--- TO DO ---
Please copy each line of the records below that includes the word "Enable".

--- SOURCE MATERIAL ---
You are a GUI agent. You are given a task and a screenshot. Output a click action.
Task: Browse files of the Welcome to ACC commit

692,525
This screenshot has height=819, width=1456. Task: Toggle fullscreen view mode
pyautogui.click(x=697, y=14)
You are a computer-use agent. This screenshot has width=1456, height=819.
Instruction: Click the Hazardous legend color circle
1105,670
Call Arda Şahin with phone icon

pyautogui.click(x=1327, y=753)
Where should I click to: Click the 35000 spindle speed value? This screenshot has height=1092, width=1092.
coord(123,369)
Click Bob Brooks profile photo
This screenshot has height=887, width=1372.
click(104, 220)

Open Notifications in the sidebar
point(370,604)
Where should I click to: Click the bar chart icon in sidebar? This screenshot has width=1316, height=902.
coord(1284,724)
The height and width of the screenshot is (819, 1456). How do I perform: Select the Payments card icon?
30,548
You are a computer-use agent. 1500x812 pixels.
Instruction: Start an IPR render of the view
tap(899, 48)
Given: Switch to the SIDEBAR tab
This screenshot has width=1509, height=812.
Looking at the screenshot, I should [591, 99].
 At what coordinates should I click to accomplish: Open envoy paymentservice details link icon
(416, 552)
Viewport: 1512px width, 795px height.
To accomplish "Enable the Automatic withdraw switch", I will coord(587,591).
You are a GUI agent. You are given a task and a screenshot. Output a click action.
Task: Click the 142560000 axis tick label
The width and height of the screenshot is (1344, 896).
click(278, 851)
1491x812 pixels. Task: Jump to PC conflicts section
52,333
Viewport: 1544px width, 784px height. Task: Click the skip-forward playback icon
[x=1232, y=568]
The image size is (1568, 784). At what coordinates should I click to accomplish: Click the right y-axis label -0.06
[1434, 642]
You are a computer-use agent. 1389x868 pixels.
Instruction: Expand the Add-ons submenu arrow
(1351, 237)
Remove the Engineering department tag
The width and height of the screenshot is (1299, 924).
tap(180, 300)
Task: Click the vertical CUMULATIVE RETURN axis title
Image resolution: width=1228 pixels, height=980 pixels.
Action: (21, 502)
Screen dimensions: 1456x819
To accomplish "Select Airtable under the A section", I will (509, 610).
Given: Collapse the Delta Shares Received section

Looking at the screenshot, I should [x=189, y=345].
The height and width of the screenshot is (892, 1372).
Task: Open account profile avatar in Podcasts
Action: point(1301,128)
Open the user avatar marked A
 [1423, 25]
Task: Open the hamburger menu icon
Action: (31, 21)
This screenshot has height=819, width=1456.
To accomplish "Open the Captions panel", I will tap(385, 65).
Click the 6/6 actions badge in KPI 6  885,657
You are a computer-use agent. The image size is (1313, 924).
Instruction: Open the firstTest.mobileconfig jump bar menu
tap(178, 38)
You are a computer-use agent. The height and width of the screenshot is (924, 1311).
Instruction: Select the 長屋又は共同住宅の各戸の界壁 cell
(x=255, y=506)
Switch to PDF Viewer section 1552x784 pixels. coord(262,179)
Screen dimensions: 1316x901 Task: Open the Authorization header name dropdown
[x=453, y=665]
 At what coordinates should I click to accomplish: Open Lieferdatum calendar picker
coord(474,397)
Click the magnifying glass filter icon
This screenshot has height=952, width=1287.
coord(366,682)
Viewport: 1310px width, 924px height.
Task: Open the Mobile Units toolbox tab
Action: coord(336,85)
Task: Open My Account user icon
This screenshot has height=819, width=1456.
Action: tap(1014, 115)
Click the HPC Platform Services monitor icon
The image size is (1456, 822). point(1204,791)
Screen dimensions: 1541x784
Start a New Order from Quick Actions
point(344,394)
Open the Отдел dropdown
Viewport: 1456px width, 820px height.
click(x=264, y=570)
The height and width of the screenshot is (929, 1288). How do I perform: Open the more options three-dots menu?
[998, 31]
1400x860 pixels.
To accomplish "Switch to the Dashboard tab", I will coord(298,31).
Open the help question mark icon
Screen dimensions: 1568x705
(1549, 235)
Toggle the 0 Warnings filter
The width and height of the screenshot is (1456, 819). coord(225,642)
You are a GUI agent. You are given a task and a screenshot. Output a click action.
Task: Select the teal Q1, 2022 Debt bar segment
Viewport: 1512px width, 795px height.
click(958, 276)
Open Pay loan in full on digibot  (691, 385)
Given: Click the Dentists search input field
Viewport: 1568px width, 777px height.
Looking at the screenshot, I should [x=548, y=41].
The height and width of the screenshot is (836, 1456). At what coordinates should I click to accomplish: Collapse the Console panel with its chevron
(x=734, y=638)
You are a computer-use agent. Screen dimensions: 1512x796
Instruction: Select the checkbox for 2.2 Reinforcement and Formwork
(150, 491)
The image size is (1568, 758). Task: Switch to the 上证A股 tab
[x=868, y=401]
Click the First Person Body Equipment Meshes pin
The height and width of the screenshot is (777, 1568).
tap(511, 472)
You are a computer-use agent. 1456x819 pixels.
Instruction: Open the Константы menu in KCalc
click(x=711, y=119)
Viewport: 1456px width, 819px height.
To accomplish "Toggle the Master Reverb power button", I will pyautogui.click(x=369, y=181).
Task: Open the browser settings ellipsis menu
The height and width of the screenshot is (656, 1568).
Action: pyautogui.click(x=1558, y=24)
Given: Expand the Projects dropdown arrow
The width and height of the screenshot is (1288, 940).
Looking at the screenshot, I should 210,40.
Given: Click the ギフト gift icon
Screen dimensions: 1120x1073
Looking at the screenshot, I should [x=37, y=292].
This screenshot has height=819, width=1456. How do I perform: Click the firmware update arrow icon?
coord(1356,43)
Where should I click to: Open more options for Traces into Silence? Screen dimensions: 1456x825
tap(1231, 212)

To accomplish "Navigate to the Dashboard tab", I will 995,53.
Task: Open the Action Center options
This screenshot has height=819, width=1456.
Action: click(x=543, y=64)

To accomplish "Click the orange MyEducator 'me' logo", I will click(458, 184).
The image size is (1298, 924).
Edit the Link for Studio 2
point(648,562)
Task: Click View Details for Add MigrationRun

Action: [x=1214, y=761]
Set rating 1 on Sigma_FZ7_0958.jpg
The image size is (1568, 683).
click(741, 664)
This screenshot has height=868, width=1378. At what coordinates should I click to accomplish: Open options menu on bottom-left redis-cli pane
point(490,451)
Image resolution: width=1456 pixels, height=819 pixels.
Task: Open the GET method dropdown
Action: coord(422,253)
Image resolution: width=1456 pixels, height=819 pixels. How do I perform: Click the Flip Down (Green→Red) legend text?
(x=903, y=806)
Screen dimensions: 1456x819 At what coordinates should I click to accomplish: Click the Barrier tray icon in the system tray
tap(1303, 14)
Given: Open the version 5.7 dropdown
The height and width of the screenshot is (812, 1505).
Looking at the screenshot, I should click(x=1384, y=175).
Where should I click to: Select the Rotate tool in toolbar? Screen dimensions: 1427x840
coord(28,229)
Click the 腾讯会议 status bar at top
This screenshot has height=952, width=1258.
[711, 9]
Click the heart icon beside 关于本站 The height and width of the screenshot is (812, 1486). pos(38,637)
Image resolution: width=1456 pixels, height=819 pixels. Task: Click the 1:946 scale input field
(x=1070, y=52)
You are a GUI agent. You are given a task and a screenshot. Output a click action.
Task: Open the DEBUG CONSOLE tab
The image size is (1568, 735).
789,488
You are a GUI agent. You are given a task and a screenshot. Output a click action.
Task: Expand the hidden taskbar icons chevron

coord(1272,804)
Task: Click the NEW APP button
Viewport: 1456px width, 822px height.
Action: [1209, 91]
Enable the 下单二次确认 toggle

--- RESULT ---
To accomplish "Enable the Automatic withdraw switch", I will coord(587,591).
Enable the 下单二次确认 toggle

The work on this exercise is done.